= PROVIDED TEXT =
Joining up professions at the PAC

Practitioners had the chance to benefit from a truly multidisciplinary approach to learning at this year’s Specsavers Professional Advancement Conference, with a programme that brought together optometrists, contact lens and dispensing opticians, optometry undergraduates, ophthalmologists and audiologists.

More than two thousand people were at the event on Sunday 21 October, taking over the ICC in Birmingham for a programme that was dominated by interactive discussion workshops and offered a year’s worth of CET points. As well as Specsavers practitioners, around 100 delegates were self-employed or independent optometrists. A further 65 practitioners came from Denmark, Finland, the Netherlands, Norway, Spain and Sweden.

Just two years into Specsavers’ ground-breaking partnership with ophthalmology provider Newmedica, five senior consultant ophthalmologists were at the PAC to share their expertise in sessions on red eye, cataract and glaucoma, flashes and floaters, medical retina and OCT.

= STUDY QUESTIONS =
1. Edit the conference article from "Practitioners had the" through "ophthalmologists and audiologists.", replacing "audiologists" with "hearing care professionals".
2. According to the conference article, where was the event held?
3. Continue the conference article past its final sentence.

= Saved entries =
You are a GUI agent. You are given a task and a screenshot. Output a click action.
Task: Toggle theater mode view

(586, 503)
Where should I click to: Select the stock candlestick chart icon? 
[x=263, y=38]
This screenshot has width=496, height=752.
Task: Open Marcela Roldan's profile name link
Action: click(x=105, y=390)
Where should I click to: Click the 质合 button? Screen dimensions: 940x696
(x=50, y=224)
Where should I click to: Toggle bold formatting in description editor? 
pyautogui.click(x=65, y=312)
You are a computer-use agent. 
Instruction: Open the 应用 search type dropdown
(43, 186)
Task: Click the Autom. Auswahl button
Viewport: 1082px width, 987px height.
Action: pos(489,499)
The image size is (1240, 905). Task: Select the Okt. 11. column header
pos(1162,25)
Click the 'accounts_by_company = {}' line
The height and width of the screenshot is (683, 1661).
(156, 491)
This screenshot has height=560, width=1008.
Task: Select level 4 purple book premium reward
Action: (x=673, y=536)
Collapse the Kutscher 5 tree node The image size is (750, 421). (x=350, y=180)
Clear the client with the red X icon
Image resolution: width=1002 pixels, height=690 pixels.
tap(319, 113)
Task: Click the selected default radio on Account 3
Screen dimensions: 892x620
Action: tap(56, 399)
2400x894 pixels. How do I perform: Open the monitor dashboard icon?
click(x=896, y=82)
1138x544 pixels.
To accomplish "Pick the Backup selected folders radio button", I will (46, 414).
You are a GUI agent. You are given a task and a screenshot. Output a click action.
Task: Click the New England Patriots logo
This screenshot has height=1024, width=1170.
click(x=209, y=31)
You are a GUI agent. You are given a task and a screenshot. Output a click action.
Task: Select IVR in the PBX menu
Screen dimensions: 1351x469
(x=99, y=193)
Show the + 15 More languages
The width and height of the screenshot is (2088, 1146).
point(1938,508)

= ANSWERS PROVIDED =
1.
Practitioners had the chance to benefit from a truly multidisciplinary approach to learning at this year’s Specsavers Professional Advancement Conference, with a programme that brought together optometrists, contact lens and dispensing opticians, optometry undergraduates, ophthalmologists and hearing care professionals.

2. The ICC in Birmingham.

3.
In a first for the event, a discussion workshop brought together optical and audiology professionals to examine consent issues and clinical cases involving multidisciplinary care for both hearing and sight loss.

And in another first, a bespoke undergraduate programme was provided free of charge to around 80 optometry students.

OCT was predictably popular, given Specsavers’ national rollout programme, with introductory sessions for DOs, more advanced case studies for optometrists and a supplier drop-in clinic with Heidelberg and Birmingham Optical for Nidek.

Welcoming delegates to the event, director of professional advancement Paul Morris said, ‘I’m sure you are all looking forward to a great day of world-class learning and professional development. But that is not the sole purpose of PAC; it is also about networking, sharing ideas, and exposure to product and equipment that can enhance our care offering.

‘It is a unique event and, indeed, Specsavers is a unique business, where decisions are taken for the long term, not for short-term gain. It’s all about doing the best thing for patients, putting them at the centre of everything we do.

‘At a time of unparalleled change in our sector we, with your help, are leading the agenda.’

The annual PAC is the culmination of Specsavers industry-leading professional education programme which has seen more than 60,000 CET points awarded during the past year.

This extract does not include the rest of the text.